On VCS like git, the organization MUST enable branch protections that prohibit updating the branch to point to revisions that are not direct descendants of the current revision. At a minimum, this typically means preventing “force pushes” and “branch deletion.”
It MUST NOT be possible to delete the entire repository (including all branches) and replace it with different source. Exceptions are allowed via the safe expunging process.
Identity Management
There exists an identity management system or some other means of identifying actors. This system may be a federated authentication system (AAD, Google, Okta, GitHub, etc) or custom implementation (gittuf, gpg-signatures on commits, etc). The SCP MUST document how actors are identified for the purposes of attribution.
Activities conducted on the SCP SHOULD be attributed to authenticated identities.
Level 3: Source Provenance Attestations
Summary: A consumer can ask the SCP for everything it knows about a specific revision of a repository. The information is provided in a documented and tamper-resistant format.
Intended for: Organizations that want strong guarantees and auditability of their change management processes.

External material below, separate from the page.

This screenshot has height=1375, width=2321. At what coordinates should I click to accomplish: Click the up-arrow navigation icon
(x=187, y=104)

Benefits: Provides reliable information to policy enforcement tools.
Requirements:
Source attestations
A source attestation contains information about how a specific revision was created and how it came to exist in its present context. They are associated with the revision identifier delivered to consumers and are a statement of fact from the perspective of the SCP.
If a consumer is authorized to access source on a particular branch, they MUST be able to fetch the source attestation documents for revisions in the history of that branch.

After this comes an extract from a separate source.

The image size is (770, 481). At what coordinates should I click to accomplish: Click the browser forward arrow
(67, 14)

It is possible that an SCP can make no claims about a particular revision. For example, this would happen if the revision was created on another SCP, or if the revision was not the result of an accepted change management process.
Change management process
The repo must define how the content of a branch is allowed to change. This is typically done via the configuration of branch protection rules. It MUST NOT be possible to modify the content of a branch without following its documented process.
SLSA Source Level 2 ensures that all changes are recorded and attributable to an actor. SLSA Source Level 3 ensures that the documented process was followed.
The change management tool MUST be able to authoritatively state that each new revision reachable from the protected branch represents only the changes reviewed via the process.
The change management tool MUST provide at a minimum:
Strong Authentication
User accounts that can modify the source or the project’s configuration must use multi-factor authentication or its equivalent. This strongly authenticated identity MUST be used for the generation of source provenance attestations. The SCP MUST declare which forms of identity it considers to be trustworthy for this purpose. For cloud-based SCPs, this will typically be the identity used to push to a git server.
Other forms of identity MAY be included as informational. Examples include a git commit’s “author” and “committer” fields and a gpg signature’s “user id.” These forms of identity are user-provided and not typically verified by the source provenance attestation issuer.
See source roles.
Context
The change management tool MUST record the specific code change (a “diff” in git) or instructions to recreate it.
In git, this typically defined to be three revision IDs: the tip of the “topic” branch, the tip of the target branch, and closest shared ancestor between the two (such as determined by git-merge-base
).
The change management tool MUST record the “target” context for the change proposal and the previous revision in that context. For example, for the git version control system, the change management tool MUST record the branch name that was updated.
Branches may have differing security postures, and a change can be approved for one context while being unapproved for another.
Verified Timestamps
The change management tool MUST record timestamps for all contributions and review-related activities. User-provided timestamps MUST NOT be used.